Mills has not taken steps to unwind the state-funded TANF rule approved by the LePage administration, but she worked with the Legislature to restore MaineCare eligibility for noncitizen children under 21 and pregnant women who are not citizens.

That came in response to the sudden arrival of hundreds of migrant families that entered the U.S. through the southern border to seek asylum and traveled to Portland in 2019. Virtually all of these migrant families were from sub-Saharan Africa, including Angola and the Democratic Republic of Congo.


Over the last two years, the number of asylum seekers coming to Portland has grown. The Mills administration helped secure hotel rooms to shelter the migrants, and other people seeking housing, during the pandemic.

The cost of those rooms is being covered by federal funding. That funding is set to expire soon, although a spokesperson for the Department of Health and Human Services said no date has been announced. So the Legislature added $10 million in additional General Assistance funding in Mills’ supplemental budget to help offset costs in the event federal funding is not renewed.

And Mills allocated an additional $22 million to secure transitional housing for asylum seekers, and others experiencing homelessness. A spokesperson said that $750,000 in funding has been invested into a new partnership with the Immigrant Legal Advocacy Project, a Portland nonprofit that helps asylum seekers with their applications for asylum and work permits.
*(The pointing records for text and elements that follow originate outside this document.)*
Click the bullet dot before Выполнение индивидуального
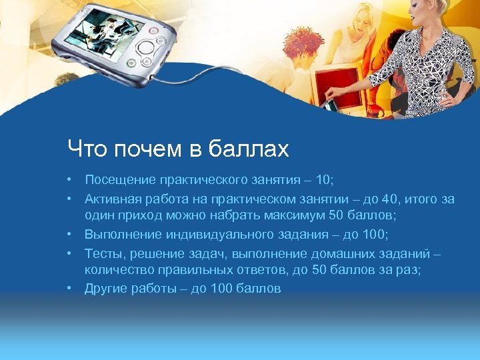[69, 234]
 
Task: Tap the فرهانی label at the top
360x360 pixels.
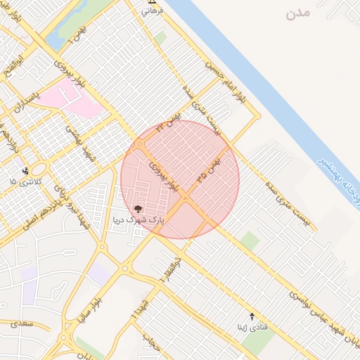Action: click(x=152, y=12)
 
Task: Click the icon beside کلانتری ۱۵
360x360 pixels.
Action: click(x=26, y=170)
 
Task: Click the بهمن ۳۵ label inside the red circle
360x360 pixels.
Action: click(x=209, y=170)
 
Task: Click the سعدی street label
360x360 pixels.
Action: click(x=22, y=325)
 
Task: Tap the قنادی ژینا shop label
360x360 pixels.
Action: click(x=252, y=327)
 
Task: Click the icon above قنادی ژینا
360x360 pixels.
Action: click(x=252, y=316)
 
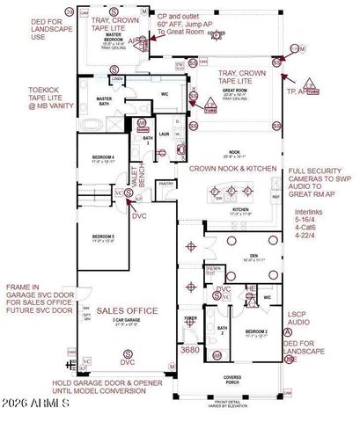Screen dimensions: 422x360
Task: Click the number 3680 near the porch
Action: pyautogui.click(x=190, y=350)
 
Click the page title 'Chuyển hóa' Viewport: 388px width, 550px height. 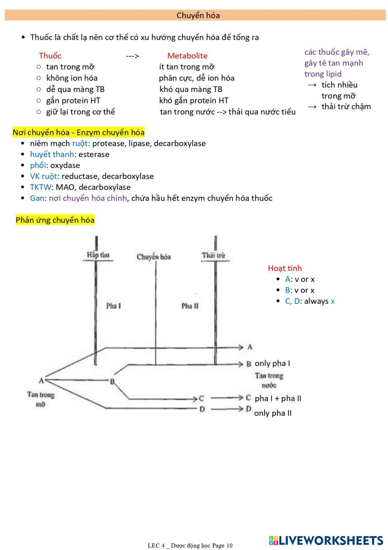[x=198, y=16]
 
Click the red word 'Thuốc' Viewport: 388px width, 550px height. [x=50, y=56]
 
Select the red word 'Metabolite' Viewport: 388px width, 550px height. [x=187, y=56]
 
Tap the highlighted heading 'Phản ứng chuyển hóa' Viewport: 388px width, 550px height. [x=55, y=220]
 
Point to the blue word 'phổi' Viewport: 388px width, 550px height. [x=38, y=165]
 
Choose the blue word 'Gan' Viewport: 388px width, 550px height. [x=37, y=198]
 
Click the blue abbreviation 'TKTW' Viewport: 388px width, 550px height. [x=40, y=187]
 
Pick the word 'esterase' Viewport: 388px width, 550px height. [x=94, y=154]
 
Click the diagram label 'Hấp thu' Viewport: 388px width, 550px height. [x=98, y=255]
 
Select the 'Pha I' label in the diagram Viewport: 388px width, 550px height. [x=113, y=306]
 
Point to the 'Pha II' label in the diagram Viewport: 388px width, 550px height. [x=190, y=306]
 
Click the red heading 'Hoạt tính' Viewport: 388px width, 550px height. [x=285, y=268]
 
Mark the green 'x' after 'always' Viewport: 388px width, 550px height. [x=333, y=301]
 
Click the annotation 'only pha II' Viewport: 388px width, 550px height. [x=273, y=413]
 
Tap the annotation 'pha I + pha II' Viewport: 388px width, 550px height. [x=278, y=398]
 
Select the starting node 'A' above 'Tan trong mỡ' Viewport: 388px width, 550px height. [x=41, y=380]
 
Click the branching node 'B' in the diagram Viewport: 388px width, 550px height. [x=112, y=381]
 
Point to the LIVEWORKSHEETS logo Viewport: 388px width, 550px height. [x=326, y=540]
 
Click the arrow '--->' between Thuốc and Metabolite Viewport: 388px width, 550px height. [x=132, y=56]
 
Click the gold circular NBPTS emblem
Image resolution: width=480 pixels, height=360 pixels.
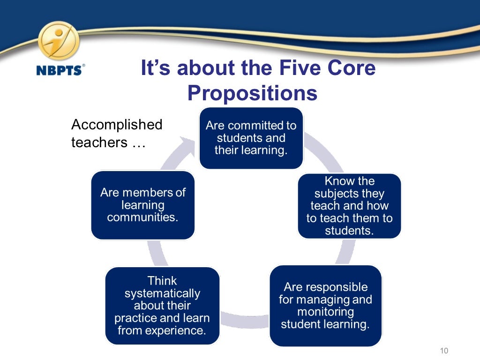(x=59, y=41)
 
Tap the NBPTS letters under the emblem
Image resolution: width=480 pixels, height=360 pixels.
(x=59, y=70)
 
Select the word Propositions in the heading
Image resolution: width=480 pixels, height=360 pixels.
(x=252, y=93)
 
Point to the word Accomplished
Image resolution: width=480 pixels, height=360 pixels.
(x=117, y=125)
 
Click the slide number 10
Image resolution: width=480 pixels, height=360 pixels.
(x=444, y=351)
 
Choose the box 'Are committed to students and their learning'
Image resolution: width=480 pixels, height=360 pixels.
(x=251, y=138)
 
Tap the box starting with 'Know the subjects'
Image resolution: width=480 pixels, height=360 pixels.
(x=349, y=206)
Mills also has increased investments in English language programs, which are key to helping asylum seekers become integrated into the community and gain meaningful employment.

Mills increased adult education funding by 14 percent since taking office in January 2019, including a $1.2 million increase specifically in adult education workforce development funding, according to a 2021 release from the Department of Education.

Mills’ steps to support noncitizens have nevertheless fallen short of some advocates’ hopes.


Immigrant leaders, as well as elected and administrative officials in Portland, issued a very public call for Mills to create a new asylum settlement office and help coordinate on-the-ground services, such as transportation, food, medicine and other services that are currently being delivered by area nonprofits.

At the time, a spokesperson for Mills said the governor would consider the request.

When asked in an interview with the Press Herald last month where her administration was in evaluating this request, Mills emphasized the steps she has already taken, without committing to do more.

“We have been doing a lot of things in different ways,” she said.